- _Recorded data_:
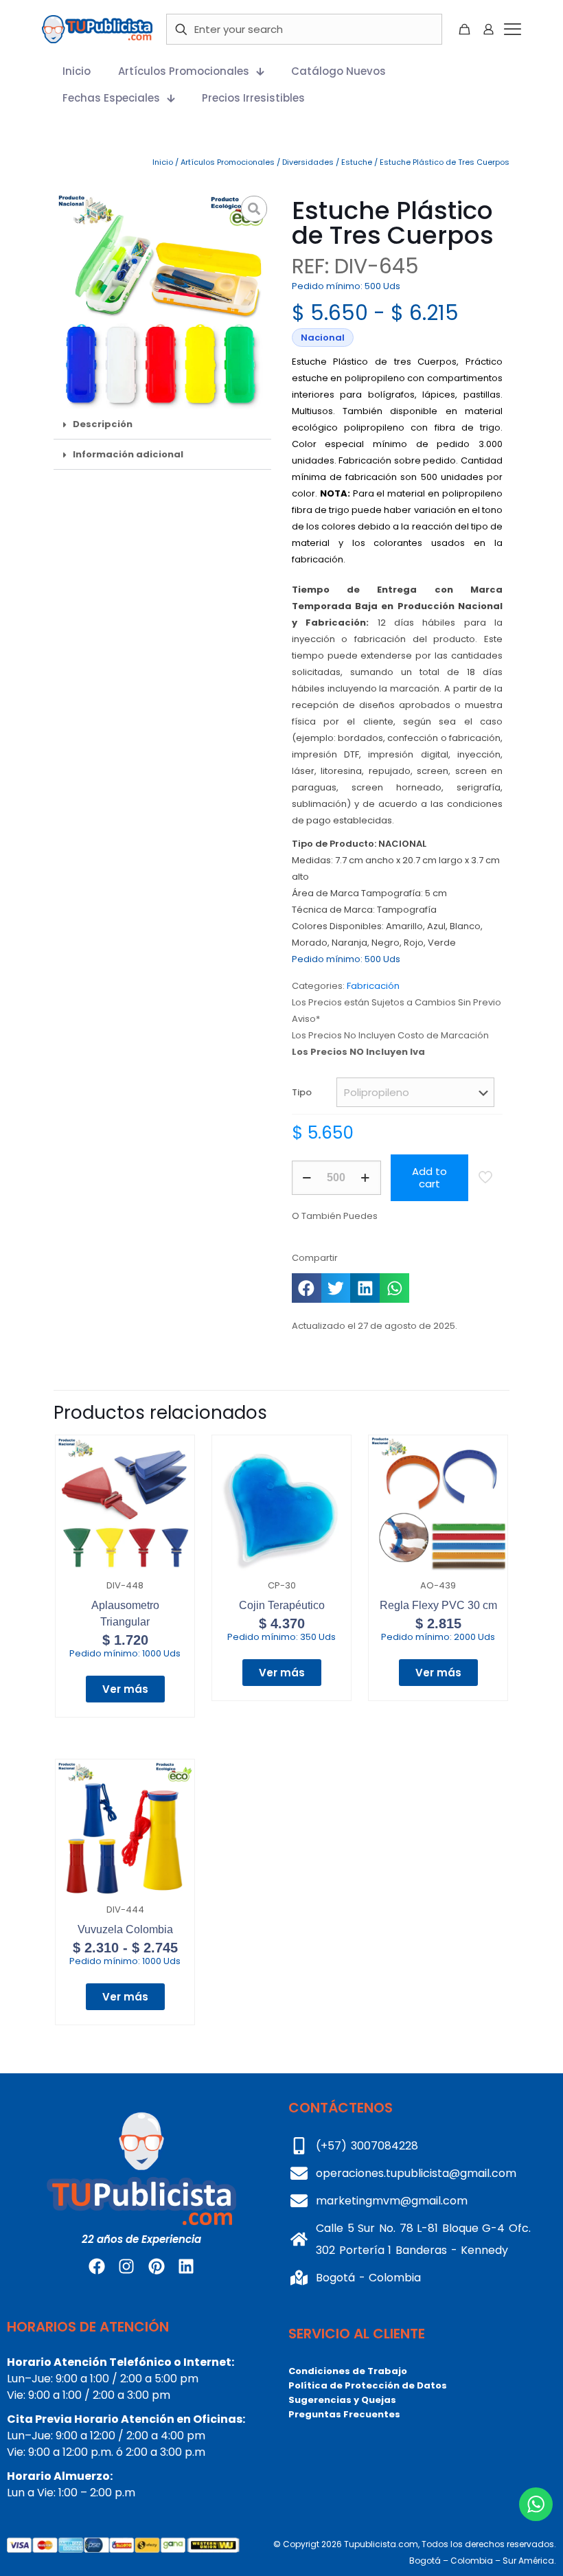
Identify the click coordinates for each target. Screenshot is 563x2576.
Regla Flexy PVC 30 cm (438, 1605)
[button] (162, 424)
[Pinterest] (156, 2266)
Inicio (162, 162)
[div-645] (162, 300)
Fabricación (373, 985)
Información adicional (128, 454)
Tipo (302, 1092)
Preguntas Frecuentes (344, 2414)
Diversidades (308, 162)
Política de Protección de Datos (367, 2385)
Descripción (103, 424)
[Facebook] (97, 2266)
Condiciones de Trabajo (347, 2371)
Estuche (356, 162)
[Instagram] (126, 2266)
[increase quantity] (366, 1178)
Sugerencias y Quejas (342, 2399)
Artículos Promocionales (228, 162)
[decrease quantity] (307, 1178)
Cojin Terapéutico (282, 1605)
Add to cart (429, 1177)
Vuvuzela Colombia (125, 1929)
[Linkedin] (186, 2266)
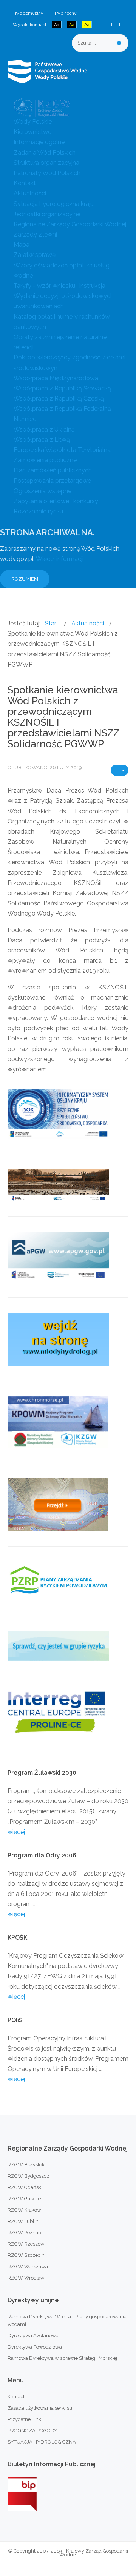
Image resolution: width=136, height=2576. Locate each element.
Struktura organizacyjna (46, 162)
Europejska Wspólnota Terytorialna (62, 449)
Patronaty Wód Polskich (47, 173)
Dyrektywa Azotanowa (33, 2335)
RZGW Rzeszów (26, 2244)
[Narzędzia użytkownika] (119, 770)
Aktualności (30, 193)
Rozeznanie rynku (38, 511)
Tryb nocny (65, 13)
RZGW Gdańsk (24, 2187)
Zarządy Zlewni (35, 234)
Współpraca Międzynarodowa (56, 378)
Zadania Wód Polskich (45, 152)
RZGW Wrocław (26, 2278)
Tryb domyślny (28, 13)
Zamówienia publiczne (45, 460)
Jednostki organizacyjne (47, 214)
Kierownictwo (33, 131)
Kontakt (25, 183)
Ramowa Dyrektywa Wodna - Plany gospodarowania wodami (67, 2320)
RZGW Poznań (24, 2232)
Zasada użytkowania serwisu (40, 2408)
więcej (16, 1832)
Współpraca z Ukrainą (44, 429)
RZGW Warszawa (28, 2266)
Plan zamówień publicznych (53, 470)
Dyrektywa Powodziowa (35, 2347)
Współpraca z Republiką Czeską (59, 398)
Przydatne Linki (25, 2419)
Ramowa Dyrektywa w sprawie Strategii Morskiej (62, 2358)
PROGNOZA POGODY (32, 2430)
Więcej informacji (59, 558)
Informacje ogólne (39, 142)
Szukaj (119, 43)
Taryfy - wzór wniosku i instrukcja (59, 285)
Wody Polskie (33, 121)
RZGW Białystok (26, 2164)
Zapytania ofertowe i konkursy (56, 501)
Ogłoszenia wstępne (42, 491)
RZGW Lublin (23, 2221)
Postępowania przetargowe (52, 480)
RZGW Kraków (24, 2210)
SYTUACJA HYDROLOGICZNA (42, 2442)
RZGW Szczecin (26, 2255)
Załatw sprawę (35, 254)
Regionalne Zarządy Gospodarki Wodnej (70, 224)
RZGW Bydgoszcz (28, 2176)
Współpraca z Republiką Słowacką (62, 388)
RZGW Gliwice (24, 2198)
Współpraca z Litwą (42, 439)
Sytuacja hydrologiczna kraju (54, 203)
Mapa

- _WHAT THE TASK REQUIRES_: For the word "Współpraca", go through the records and show each line that carries it.

- _EXERCISE RESULT_:
Współpraca Międzynarodowa (56, 378)
Współpraca z Ukrainą (44, 429)
Współpraca z Republiką Czeską (59, 398)
Współpraca z Republiką Słowacką (62, 388)
Współpraca z Litwą (42, 439)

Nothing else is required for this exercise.